Look through the lines below; wherever the word "computer" appears, copy that line.

EXTRACTED ENTRIES:
....
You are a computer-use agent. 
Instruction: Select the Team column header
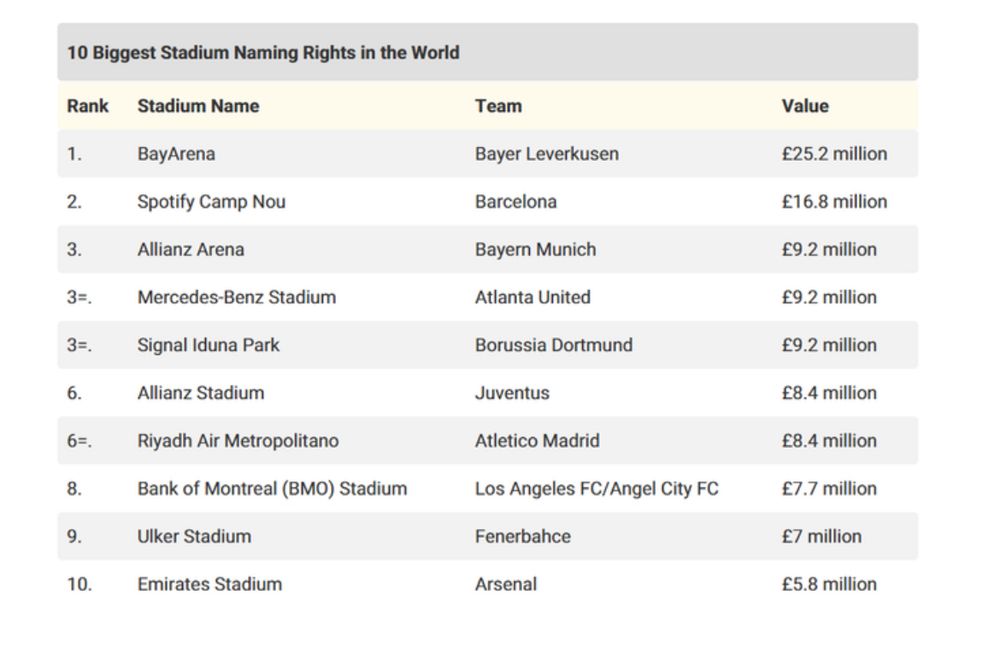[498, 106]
....
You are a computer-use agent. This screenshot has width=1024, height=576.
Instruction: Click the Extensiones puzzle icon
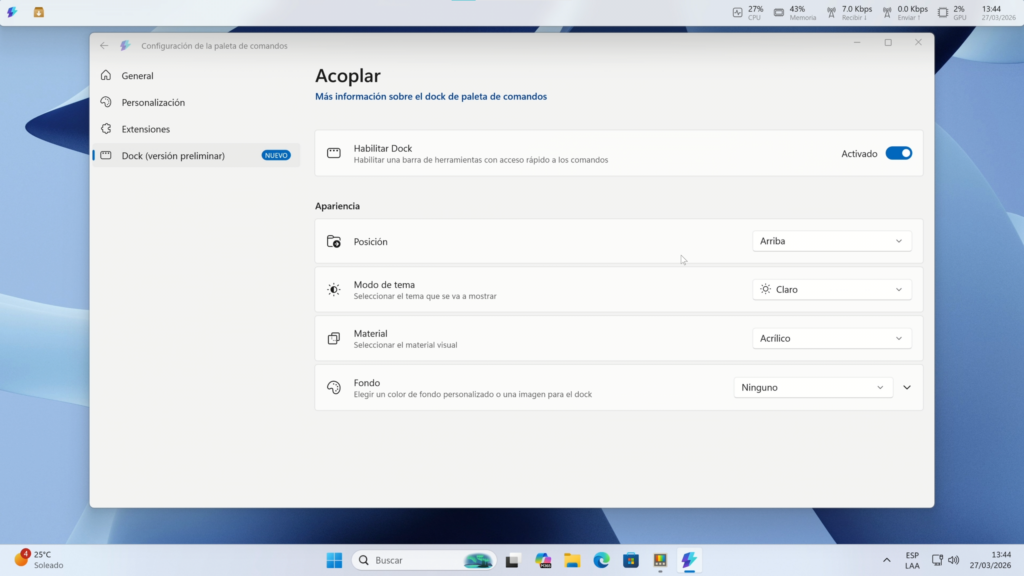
....
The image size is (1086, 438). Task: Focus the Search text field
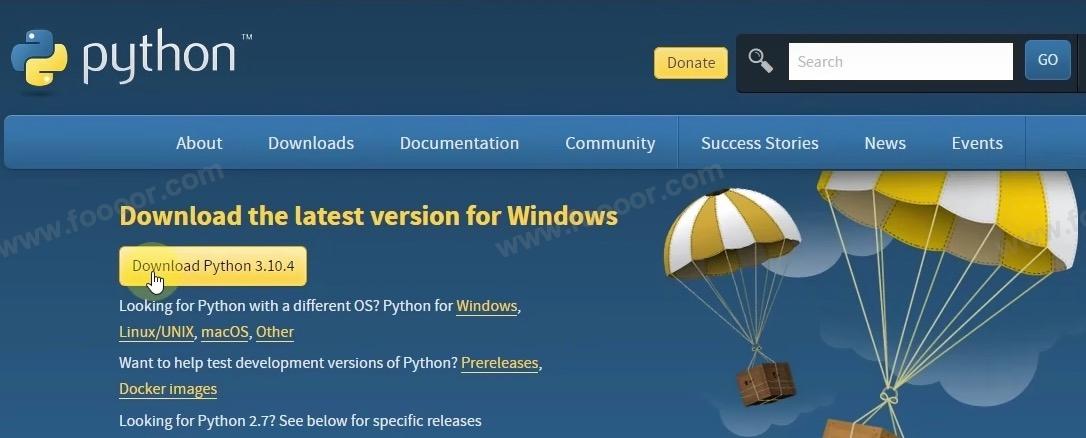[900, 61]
....
TASK ANSWER:
You are a computer-use agent. 
You are a computer-use agent. This screenshot has width=1024, height=576.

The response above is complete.